By Mark Jenkins The Washington Post
Amber Robles-Gordon’s show at Pleasant Plains Workshop is called “Wired,” but fabric is the principal ingredient. Working entirely with found objects, the Caribbean-rooted local artist arrays ribbons and scraps on (mostly) wire frameworks. The result is a riot of colors and patterns, evoking the tropics while playing on the contrast between the rigid frames and malleable fabric. In such pieces as “Dynasty,” the tightly clumped tatters suggest both thick vegetation and the rhythms and hues of island life.

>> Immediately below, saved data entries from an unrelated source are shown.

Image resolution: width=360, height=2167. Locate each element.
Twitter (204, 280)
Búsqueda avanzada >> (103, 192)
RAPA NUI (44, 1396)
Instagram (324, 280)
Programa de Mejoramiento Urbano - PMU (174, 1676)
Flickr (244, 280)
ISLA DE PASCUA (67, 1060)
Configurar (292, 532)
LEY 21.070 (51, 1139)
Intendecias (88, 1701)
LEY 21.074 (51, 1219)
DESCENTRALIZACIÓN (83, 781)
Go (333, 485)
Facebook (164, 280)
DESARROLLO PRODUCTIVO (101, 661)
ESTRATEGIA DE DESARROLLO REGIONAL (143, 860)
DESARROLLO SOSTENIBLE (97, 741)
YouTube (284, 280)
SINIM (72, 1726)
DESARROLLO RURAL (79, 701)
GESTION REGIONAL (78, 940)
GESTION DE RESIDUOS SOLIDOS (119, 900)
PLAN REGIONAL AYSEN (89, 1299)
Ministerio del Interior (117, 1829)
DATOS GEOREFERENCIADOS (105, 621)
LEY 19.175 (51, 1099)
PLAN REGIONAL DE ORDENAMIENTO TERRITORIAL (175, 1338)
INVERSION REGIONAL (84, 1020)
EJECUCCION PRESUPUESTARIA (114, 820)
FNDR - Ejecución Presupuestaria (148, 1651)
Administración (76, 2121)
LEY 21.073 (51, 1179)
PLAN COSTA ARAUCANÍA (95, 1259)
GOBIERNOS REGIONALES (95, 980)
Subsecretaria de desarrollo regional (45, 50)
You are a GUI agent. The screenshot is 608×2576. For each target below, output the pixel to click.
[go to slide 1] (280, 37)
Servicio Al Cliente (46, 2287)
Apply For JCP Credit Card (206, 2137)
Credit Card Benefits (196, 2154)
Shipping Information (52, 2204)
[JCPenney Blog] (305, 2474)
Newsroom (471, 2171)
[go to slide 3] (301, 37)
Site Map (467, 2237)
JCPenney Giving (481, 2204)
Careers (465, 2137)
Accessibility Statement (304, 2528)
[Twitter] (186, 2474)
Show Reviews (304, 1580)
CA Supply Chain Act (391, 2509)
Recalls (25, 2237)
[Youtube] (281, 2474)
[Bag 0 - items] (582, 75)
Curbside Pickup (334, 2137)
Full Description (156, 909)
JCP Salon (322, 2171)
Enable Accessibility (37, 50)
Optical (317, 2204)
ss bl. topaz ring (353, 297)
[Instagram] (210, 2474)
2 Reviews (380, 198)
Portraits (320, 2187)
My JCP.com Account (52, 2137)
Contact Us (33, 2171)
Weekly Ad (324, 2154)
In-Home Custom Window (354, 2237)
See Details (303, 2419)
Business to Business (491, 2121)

Although Robles-Gordon does sometimes bend the found frameworks to achieve the basic contour she wants, a few of the pieces still seem a little haphazard. The most appealing works are the ones built on recognizable shapes, notably “And So It Is.” Here, the colorful remnants hang on a gold-painted bicycle wheel, giving form to the patchwork. The artist has compared this piece to a family crest, but even without the personal connotations, the abundance of tones and textures is pungent.
Jenkins is a freelance writer.
Wired by Amber Robles-Gordon
on view through July 23 at the Pleasant Plains Workshop. 2608 Georgia Avenue NW, Washington, DC 20001. pleasantplainsworkshop.blogspot.com.